§ **Task instructions**: Rewrite the stretch from the line containing "Image resolution: width=470" through the line containing "point(293,59)" as a JSON list of strings, one string per line, with blank lines and the pictures left out.

§ **Material for this task**:
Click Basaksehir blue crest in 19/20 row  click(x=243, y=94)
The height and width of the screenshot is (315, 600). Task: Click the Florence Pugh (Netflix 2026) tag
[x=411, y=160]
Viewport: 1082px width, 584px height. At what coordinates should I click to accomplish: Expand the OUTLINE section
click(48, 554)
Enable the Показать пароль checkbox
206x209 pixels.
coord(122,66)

---

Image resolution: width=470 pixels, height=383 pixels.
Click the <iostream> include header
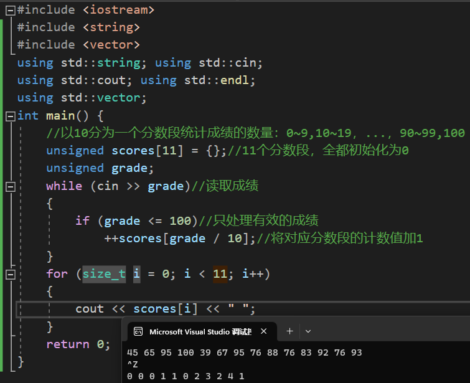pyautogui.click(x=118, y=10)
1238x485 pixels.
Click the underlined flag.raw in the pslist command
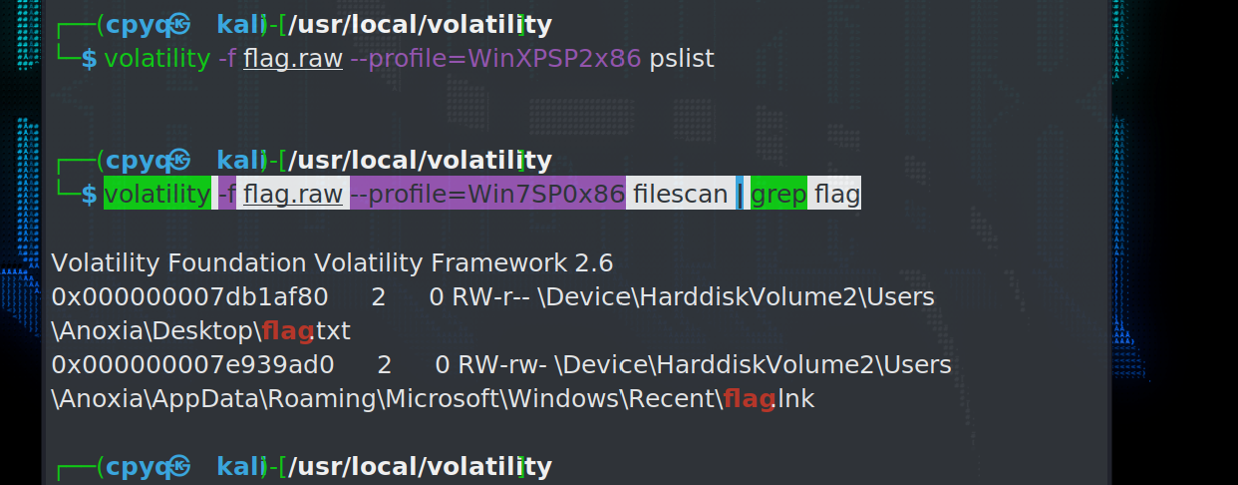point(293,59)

--

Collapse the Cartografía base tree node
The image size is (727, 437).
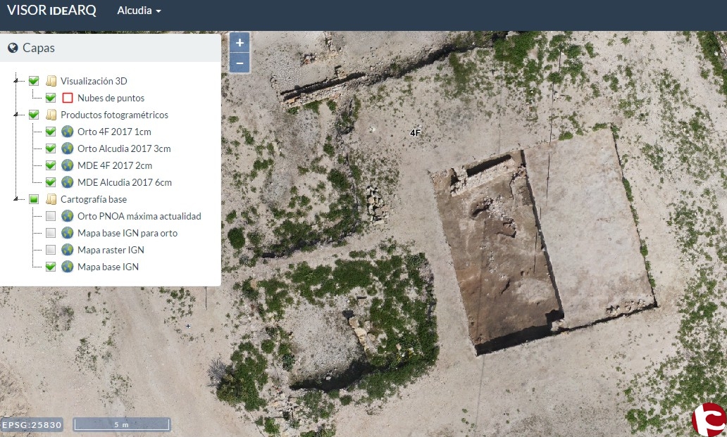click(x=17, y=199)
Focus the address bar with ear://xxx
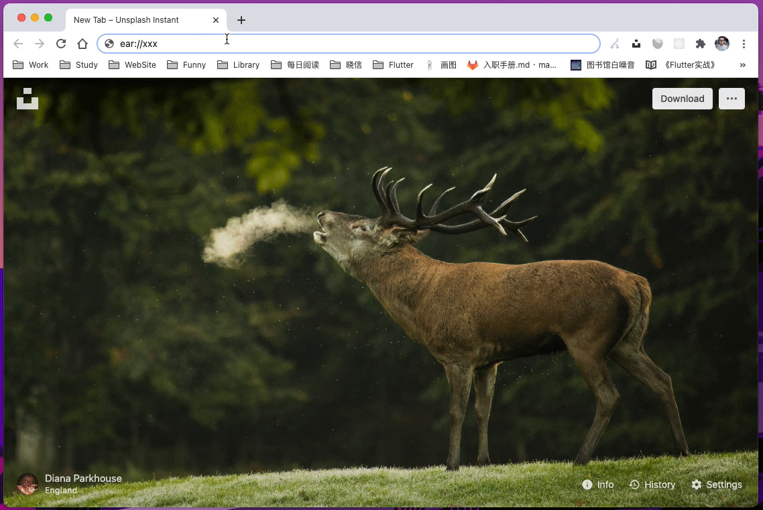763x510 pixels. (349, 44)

§ **Solution for this exercise**:
[
  "Image resolution: width=470 pixels, height=383 pixels.",
  "Click the <iostream> include header",
  "pyautogui.click(x=118, y=10)",
  "1238x485 pixels.",
  "Click the underlined flag.raw in the pslist command",
  "point(293,59)"
]